I want to write, but I can’t.

It seems never-ending. The cycle continues, over and over again. I am lost without my art. A creative person is always creative, but without a connection to his or her art, one will become slowly unhinged, and so I have.  I keep finding myself trapped in the same loop, like a record skipping. Caught in between desires and shameful lack of motivation, I find myself here, at my keyboard, berating myself again for not doing what my teachers always told me to do. Write, write, write. Nurture your passion, nurture your love, the thing you are good at, the one damn thing that everyone told you that you were the best at your entire life. What have I traded it for? A decent job that I don’t hate and a half-inflated social life consisting of shallow first dates and beers out with friends once, maybe twice a week. Why is it so impossible for me to do what I’m the most passionate about? What’s stopping me from bridging the gap between a wannabe writer and a legitimate one?

An empty document and blinking cursor are insurmountably daunting, as any writer can attest. During the day when I can’t channel them, my thoughts are at their most potent, and creative. They are fireflies on a hot June night. Later, I’m the eager child, struck by their elusive beauty, running clumsy and barefoot on the dewy grass, mason jar in hand – trying in vain to capture them, to make them last, to preserve the spontaneous magic of a brilliant thought. Only when they are finally in my jar, captured, they somehow don’t shine as brightly. They are only simple creatures, not magic at all.

There are a thousand things that move me. Yesterday on the way to my hike I thought of them all. What inspires me? Endless blue skies, polaroids, heart shaped lenses, the impossible white of my cat’s paws, to name a few. What infuriates me? Deception, when someone belittles me, hold queues, traffic, bad hair days. Inspiration is so fleeting though, and it’s so easy to get caught up in the trappings of ordinary life. An unpaid bill, a broken heart, the fact that it’s simply easier not to.

I miss the quiet of my life before the internet, before life sprang boldly through the ether, before the images of socialites and global tragedies struck the screen. I want the blank document back, the distraction-free zone sitting on the ergonomic chair, tapping gloriously away at a story of my own making. It didn’t matter if it was juvenile and it didn’t have to change the world. All that mattered was that it was my own story, a bud that I had allowed to blossom on its own. I miss it miss it miss it. Give me back my late night keyboard taps. Give me back my inspiration. I’m calling on you now, writer-soul. I want you to make a comeback as a grown up. You’ve learned twenty five years of life lessons. You’ve steeped in the chaos and heartache of existence for long enough. It’s time to catch some fireflies – and watch them actually glow.

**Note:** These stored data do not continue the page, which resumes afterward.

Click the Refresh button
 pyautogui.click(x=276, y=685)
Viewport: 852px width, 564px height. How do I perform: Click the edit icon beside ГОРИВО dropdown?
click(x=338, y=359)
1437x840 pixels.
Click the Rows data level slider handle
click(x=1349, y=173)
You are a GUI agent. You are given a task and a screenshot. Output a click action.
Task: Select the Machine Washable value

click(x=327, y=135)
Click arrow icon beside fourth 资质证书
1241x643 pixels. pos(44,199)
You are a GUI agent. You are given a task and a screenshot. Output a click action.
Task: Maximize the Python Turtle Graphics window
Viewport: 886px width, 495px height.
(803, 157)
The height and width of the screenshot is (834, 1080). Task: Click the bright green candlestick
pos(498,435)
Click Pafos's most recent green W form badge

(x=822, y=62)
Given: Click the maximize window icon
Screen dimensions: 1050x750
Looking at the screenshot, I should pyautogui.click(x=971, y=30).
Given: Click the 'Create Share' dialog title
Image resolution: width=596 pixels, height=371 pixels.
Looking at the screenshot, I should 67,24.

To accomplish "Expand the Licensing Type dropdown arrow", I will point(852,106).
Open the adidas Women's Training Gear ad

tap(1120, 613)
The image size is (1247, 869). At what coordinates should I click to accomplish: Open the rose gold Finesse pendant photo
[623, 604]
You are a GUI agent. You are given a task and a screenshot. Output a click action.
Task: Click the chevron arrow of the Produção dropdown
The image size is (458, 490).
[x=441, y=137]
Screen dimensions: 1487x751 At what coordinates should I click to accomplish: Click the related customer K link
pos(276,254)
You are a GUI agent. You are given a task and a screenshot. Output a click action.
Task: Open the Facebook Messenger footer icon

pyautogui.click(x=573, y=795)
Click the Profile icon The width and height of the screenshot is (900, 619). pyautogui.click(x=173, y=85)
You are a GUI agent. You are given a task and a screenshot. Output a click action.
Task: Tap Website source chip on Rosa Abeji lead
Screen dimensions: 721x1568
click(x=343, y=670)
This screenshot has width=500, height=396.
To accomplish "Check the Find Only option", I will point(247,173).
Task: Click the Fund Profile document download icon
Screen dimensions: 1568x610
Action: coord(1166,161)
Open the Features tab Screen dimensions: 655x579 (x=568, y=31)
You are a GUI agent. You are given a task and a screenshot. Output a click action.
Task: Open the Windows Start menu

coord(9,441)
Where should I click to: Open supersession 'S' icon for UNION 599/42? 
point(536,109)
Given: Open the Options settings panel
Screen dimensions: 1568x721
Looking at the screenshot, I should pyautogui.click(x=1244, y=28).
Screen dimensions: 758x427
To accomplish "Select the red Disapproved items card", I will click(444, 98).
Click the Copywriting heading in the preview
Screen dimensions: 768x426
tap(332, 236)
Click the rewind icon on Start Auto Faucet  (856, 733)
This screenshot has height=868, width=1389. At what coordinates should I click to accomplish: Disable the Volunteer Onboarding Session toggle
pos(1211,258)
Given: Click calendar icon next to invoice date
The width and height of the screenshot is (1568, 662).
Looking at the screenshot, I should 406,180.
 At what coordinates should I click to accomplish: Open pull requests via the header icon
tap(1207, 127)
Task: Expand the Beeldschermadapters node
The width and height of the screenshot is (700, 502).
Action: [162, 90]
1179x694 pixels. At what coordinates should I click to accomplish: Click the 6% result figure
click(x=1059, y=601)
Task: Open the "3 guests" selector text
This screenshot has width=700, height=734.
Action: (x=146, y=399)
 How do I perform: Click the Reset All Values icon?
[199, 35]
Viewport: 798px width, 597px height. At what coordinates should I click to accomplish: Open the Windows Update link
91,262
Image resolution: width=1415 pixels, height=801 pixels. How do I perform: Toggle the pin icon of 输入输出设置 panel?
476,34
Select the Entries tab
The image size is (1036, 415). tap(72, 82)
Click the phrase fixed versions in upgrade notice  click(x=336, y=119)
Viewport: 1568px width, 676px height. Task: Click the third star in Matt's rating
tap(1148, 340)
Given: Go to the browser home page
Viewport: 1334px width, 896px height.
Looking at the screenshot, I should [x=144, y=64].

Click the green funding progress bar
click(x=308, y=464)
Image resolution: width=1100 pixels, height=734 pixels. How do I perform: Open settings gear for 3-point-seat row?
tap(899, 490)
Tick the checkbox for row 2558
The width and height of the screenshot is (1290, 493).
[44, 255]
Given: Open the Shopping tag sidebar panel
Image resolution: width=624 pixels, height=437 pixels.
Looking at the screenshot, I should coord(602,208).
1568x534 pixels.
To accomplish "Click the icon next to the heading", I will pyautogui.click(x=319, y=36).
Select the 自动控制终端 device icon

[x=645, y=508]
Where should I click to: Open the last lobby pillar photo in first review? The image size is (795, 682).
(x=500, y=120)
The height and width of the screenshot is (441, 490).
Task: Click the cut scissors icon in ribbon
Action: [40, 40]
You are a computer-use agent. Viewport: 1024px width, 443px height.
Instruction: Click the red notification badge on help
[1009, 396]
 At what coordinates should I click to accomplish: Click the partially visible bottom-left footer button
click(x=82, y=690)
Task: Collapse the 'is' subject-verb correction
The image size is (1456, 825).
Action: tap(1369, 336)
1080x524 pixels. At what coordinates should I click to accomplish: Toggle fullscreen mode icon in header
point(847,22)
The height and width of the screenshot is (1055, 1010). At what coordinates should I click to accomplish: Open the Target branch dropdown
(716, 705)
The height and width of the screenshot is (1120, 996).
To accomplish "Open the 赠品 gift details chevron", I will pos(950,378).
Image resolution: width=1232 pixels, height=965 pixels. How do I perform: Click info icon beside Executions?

2 thoughts on “I want to write, but I can’t.

  1. If it starts feeling like an errand then you need to take a break. I used to go through the same thing and it got to the point I didn’t even want to think about writing, so whenever I did start to write I was uninspired and miserable!

    I found that it helped to write about WHY I didn’t want to write. 🙂
    I would write about how I felt and why I was having difficulty writing a certain scene or chapter. Doesn’t work all the time but it can cure the “I have to write something today” syndrome and start to erase that dreadful feeling.